> **Questions**:
[A] Copy word for word the part of the Newcrest takeover article below, starting with "Newcrest received the" and going on through "level since mid-2022.".
[B] Write what comes next in the news story below about Newmont's bid for Newcrest, picking up after its last sentence.

> **Text**:
----
Newcrest confirms $25b takeover bid from US mining giant Newmont Corp

By Nick Toscano

Top Australian gold miner Newcrest’s shares have soared after the company received a takeover offer from US-based Newmont Corporation, the world’s largest listed gold producer.

Newcrest received the non-binding bid from Newmont over the weekend to acquire all of its shares via an all-scrip deal, the Melbourne-based company confirmed in a statement to the ASX on Monday. The offer would entitle Newcrest shareholders to receive 0.380 Newmont shares for each Newcrest share they own, implying a value of nearly $US17 billion ($24.5 billion).

Newcrest’s flagship Cadia gold mine near Orange, NSW.
Newcrest’s flagship Cadia gold mine near Orange, NSW.Credit:Rob Homer

News of the takeover bid sent Newcrest shares rallying more than 10 per cent on Monday morning to beyond $24, their highest level since mid-2022.

“The Newcrest board, together with its financial and legal advisers, is considering the indicative proposal,” Newcrest said in the statement. “The indicative proposal is subject to a number of conditions, including granting of exclusivity to Newmont, due diligence, Newmont shareholder approval and various regulatory approvals.”

Newcrest said the offer was the second non-binding takeover proposal it had received from Newmont, a global mining giant based in Denver, Colorado.

The latest offer followed an earlier bid at an exchange ratio of 0.363 Newmont shares for each Newcrest share, which the board determined had undervalued the business, the company said.
----
> **Recorded information**:
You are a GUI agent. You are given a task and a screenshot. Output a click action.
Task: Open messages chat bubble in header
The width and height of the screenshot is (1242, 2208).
----
> **Answers to the exercises**:
[A]
Newcrest received the non-binding bid from Newmont over the weekend to acquire all of its shares via an all-scrip deal, the Melbourne-based company confirmed in a statement to the ASX on Monday. The offer would entitle Newcrest shareholders to receive 0.380 Newmont shares for each Newcrest share they own, implying a value of nearly $US17 billion ($24.5 billion).

Newcrest’s flagship Cadia gold mine near Orange, NSW.
Newcrest’s flagship Cadia gold mine near Orange, NSW.Credit:Rob Homer

News of the takeover bid sent Newcrest shares rallying more than 10 per cent on Monday morning to beyond $24, their highest level since mid-2022.

[B]
Newcrest operates gold mines in Australia, Papua New Guinea and Canada. In recent years, the company has focused heavily on expanding its presence in the Americas, investing in Ecuador-focused gold and copper explorer SolGold, buying a majority stake in Canadian gold mine Red Chris and acquiring Toronto-listed Pretium Resources, which owns the Brucejack mine.

Gold is widely seen as a “safe haven” commodity where investors often store wealth during times of political and economic uncertainty.


The price of gold set a new peak in 2020, hitting $US2075 an ounce, as investors rushed to the metal to hedge against the volatility of the coronavirus pandemic and fears of inflation caused by world governments unleashing trillions of dollars of stimulus.

While the gold price began to ease as economies gradually recovered from the depths of COVID-19, prices have rebounded and are now closing in on $US1900 an ounce again amid deepening concerns about soaring consumer prices and the economic volatility unleashed by the Russia-Ukraine crisis.